Rockhurst University Welcomes First Chief Inclusion Officer

Wednesday, April 17, 2019
New University Chief Inclusion Officer Leslie Doyle

Leslie Doyle, Ed.D., grew up across the street from the Rockhurst University campus. This month, she’s been welcomed back as the University’s inaugural chief inclusion officer.

In this position, Doyle will lead the Office of Diversity, Equity and Inclusion, a newly created office charged with driving strategic efforts to make Rockhurst a home for all. Working collaboratively across campus, the office will assist students, faculty and staff from historically marginalized populations, and will develop offerings for the campus community that facilitate growth in self-awareness and understanding of others.

“This project is about paving a path for our future as an institution,” said Rockhurst University President the Rev. Thomas B. Curran, S.J. “Walking with one another as true companions is at the core of our educational mission and, as critically, of our identity as a Jesuit institution.”

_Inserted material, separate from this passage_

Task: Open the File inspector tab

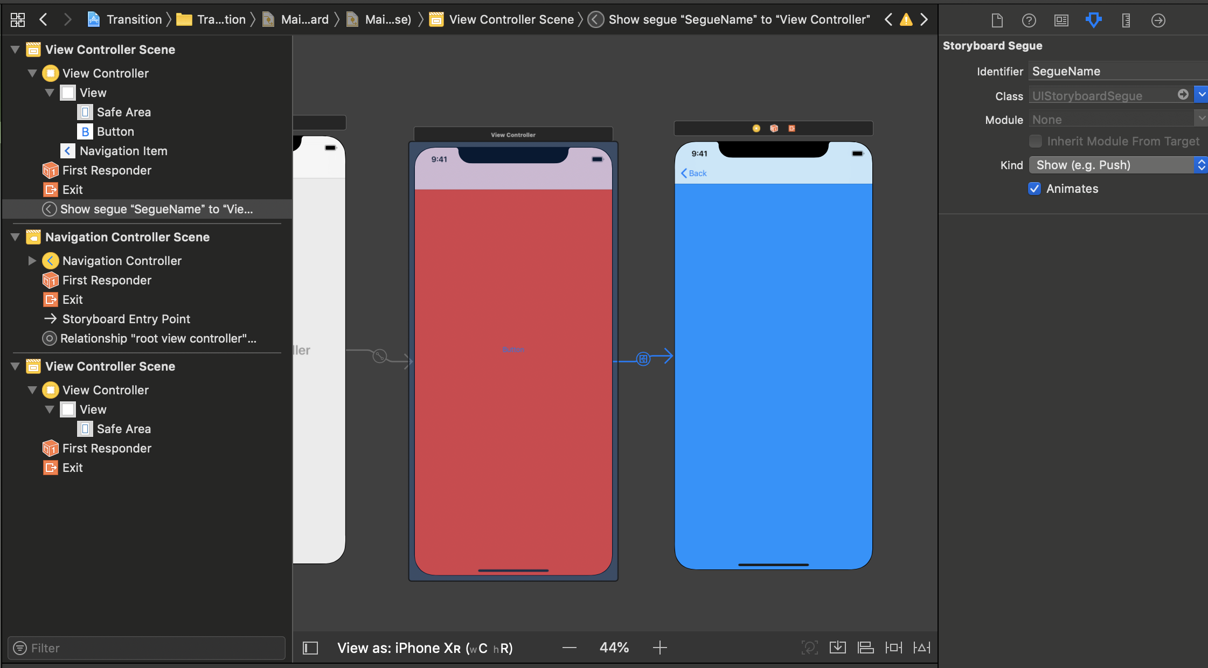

For 13 years, Doyle has been part of the staff at Fontbonne University in St. Louis, Missouri. Most recently, she served as the director of service, diversity and social justice at the institution.

Doyle earned a Bachelor of Science at Northwest Missouri State University, a Master of Science in higher education at the University of Kansas, Master of Management in business and leadership at Fontbonne University, and Doctor of Education in higher education leadership at Maryville University.

In addition to bringing almost two decades of experience in higher education to the job, Doyle’s local upbringing means the position is also something of a homecoming.

“When I was young, my mother would watch us cross the street to play on campus, that was our playground,” she said. “So to come back and have the opportunity to have an impact in the place I grew up is really exciting.” 

Doyle’s hiring is the culmination of a process more than a year in the making, following a yearlong campus climate survey conducted by Rankin and Associates that included an anonymous survey and in-person sessions for faculty, staff, and students designed to foster honest evaluations of inclusiveness on campus. Those discussions, Doyle said, helps set the stage for institutional transformation in an intentional, long-lasting way.

“I think that what I’ve learned in my work is that it’s important to include everyone in the conversation,” she said. “I admire the work that’s already been done at Rockhurst, and I look forward to continuing to build toward a common goal of making inclusivity our way of proceeding.”